The tasks
A) Decide whether each statement agrees with the interview transcript, answering yes or no and quoting the words of the transcript that settle it: (i) Greg Hunt calls Lomborg an economist of international renown; (ii) Andrew Bolt says the Government is funding a think-tank at the University of Sydney; (iii) Andrew Bolt says Lomborg doubts that man is warming the planet.
B) Render the rows as a numbered list, from the line containing "Task: Click the Windows" through the line containing "Action: pyautogui.click(x=341, y=373)", inclusive, leaving out blank lines.

Source extract
________________________
You can have improved farm productivity and improved local environment outcomes in terms of better soil and less methane from landfills. We know that in Cranbourne there was a landfill methane disaster a few short years ago.
So, practical, local, environmental outcomes and productivity, as well as emissions. We can agree on two out of three of those. What we can also agree on is that electricity doesn’t have to go up, and Bill Shorten ought to ditch his plan for a massive new electricity and gas tax, and that’s what I’m calling on him to do today.
ANDREW BOLT:
Finally, we’re back on the same song there. But, listen, Flannery this week also attacked your Government, right, for giving $1million a year for a new global warming think-tank at the University of Western Australia that will star Danish Professor Bjorn Lomborg. Now, Lomborg doesn’t doubt that man is warming the planet.
GREG HUNT:
Correct.
ANDREW BOLT:
But he does say it’s not smart to spend billions of dollars on schemes that don’t actually make any difference, real difference to the temperatures. Why should Lomborg be funded?
GREG HUNT:
Well, Lomborg is actually an economist of international renown and this isn’t a global warming think-tank as the left portray it. It’s actually an economic analysis unit and think-tank. He brings together…
ANDREW BOLT:
Of global warming.
________________________
Information provided
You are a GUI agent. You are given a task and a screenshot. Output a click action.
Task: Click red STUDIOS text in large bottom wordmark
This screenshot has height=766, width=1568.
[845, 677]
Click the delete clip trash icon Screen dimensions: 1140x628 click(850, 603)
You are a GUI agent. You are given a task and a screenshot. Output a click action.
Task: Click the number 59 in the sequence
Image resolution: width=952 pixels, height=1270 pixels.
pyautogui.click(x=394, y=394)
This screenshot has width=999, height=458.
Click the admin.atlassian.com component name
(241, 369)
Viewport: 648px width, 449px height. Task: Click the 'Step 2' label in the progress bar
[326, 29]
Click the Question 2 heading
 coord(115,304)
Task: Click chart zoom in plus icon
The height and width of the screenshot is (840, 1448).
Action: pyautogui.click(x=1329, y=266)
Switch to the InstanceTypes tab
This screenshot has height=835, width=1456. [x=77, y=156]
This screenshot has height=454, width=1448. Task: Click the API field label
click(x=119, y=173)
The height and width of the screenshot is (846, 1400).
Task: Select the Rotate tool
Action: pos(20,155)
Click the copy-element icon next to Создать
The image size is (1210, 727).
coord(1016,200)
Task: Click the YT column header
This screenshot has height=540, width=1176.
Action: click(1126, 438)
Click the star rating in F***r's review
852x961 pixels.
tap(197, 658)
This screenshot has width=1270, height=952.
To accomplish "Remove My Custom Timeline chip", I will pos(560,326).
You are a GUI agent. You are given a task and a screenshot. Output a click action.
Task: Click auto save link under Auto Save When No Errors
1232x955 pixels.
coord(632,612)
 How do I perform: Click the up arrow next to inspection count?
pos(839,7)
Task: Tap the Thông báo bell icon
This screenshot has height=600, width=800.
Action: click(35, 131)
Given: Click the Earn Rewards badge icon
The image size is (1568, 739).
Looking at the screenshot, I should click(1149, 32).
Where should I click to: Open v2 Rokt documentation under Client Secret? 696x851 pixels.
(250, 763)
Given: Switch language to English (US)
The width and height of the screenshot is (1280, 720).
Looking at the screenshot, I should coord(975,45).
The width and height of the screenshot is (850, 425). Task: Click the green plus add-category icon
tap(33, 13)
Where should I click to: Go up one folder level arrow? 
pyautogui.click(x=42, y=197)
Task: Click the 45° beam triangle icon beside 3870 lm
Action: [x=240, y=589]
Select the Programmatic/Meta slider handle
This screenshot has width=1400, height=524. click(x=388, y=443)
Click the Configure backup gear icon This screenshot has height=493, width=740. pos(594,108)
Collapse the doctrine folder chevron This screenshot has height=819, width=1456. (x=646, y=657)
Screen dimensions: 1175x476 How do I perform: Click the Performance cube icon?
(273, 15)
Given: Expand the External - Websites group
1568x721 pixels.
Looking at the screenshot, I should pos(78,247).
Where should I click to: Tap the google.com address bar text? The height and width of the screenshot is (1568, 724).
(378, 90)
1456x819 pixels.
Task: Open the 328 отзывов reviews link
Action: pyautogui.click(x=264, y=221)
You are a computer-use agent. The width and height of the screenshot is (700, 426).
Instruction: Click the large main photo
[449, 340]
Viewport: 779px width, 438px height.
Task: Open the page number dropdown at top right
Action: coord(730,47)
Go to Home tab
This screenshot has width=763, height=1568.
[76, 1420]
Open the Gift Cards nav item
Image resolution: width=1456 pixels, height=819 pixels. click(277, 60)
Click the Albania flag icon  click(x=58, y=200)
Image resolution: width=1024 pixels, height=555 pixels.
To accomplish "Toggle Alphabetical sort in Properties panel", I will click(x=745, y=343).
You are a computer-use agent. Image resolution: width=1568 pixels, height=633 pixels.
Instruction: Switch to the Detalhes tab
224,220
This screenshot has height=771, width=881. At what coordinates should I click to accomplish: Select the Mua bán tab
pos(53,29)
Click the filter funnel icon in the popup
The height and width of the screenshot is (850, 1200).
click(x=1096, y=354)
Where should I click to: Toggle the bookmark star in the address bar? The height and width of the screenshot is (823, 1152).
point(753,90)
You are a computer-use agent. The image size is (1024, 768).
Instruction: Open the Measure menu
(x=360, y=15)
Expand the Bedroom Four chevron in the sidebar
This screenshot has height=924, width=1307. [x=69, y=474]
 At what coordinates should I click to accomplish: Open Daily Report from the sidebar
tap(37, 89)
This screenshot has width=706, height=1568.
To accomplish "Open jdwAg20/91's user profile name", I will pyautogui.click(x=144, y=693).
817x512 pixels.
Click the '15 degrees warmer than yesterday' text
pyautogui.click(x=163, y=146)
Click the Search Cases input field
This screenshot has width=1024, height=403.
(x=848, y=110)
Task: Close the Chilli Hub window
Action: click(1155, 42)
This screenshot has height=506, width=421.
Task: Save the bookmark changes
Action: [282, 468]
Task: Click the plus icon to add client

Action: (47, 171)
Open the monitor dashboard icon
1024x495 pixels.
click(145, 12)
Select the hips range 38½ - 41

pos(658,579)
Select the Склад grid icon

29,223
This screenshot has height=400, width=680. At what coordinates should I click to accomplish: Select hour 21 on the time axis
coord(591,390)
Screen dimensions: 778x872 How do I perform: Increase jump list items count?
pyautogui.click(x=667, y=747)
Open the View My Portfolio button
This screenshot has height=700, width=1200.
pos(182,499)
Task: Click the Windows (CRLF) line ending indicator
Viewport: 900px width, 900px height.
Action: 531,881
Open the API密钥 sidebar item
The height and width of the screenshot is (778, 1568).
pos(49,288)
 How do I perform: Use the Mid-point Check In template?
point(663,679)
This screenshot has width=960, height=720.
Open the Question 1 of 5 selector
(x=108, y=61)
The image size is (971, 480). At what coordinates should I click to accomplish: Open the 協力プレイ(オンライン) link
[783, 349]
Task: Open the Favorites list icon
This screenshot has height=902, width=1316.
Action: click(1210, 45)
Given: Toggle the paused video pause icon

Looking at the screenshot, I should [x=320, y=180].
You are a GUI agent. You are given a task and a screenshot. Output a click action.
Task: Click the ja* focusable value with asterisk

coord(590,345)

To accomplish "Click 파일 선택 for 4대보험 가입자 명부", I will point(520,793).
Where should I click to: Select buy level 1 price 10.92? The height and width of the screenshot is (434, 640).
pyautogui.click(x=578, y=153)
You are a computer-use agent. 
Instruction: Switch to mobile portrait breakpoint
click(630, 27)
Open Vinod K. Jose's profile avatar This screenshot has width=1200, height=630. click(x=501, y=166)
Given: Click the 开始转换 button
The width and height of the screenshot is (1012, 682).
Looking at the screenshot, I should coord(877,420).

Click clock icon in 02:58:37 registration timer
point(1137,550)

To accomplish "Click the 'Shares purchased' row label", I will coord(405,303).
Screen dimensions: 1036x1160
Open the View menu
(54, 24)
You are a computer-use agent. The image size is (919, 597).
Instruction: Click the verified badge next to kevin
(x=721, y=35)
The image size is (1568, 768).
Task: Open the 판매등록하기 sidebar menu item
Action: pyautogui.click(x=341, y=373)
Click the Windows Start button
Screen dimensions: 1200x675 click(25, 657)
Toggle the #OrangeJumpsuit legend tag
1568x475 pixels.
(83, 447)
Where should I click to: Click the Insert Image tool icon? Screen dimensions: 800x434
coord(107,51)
________________________
Completed exercise
A)
(i) Yes: "Lomborg is actually an economist of international renown"
(ii) No: "a new global warming think-tank at the University of Western Australia"
(iii) No: "Lomborg doesn’t doubt that man is warming the planet."

B)
1. Task: Click the Windows (CRLF) line ending indicator
2. Viewport: 900px width, 900px height.
3. Action: 531,881
4. Open the API密钥 sidebar item
5. The height and width of the screenshot is (778, 1568).
6. pos(49,288)
7.  How do I perform: Use the Mid-point Check In template?
8. point(663,679)
9. This screenshot has width=960, height=720.
10. Open the Question 1 of 5 selector
11. (x=108, y=61)
12. The image size is (971, 480). At what coordinates should I click to accomplish: Open the 協力プレイ(オンライン) link
13. [783, 349]
14. Task: Open the Favorites list icon
15. This screenshot has height=902, width=1316.
16. Action: click(1210, 45)
17. Given: Toggle the paused video pause icon
18. Looking at the screenshot, I should [x=320, y=180].
19. You are a GUI agent. You are given a task and a screenshot. Output a click action.
20. Task: Click the ja* focusable value with asterisk
21. coord(590,345)
22. To accomplish "Click 파일 선택 for 4대보험 가입자 명부", I will point(520,793).
23. Where should I click to: Select buy level 1 price 10.92? The height and width of the screenshot is (434, 640).
24. pyautogui.click(x=578, y=153)
25. You are a computer-use agent. 
26. Instruction: Switch to mobile portrait breakpoint
27. click(630, 27)
28. Open Vinod K. Jose's profile avatar This screenshot has width=1200, height=630. click(x=501, y=166)
29. Given: Click the 开始转换 button
30. The width and height of the screenshot is (1012, 682).
31. Looking at the screenshot, I should coord(877,420).
32. Click clock icon in 02:58:37 registration timer
33. point(1137,550)
34. To accomplish "Click the 'Shares purchased' row label", I will coord(405,303).
35. Screen dimensions: 1036x1160
36. Open the View menu
37. (54, 24)
38. You are a computer-use agent. The image size is (919, 597).
39. Instruction: Click the verified badge next to kevin
40. (x=721, y=35)
41. The image size is (1568, 768).
42. Task: Open the 판매등록하기 sidebar menu item
43. Action: pyautogui.click(x=341, y=373)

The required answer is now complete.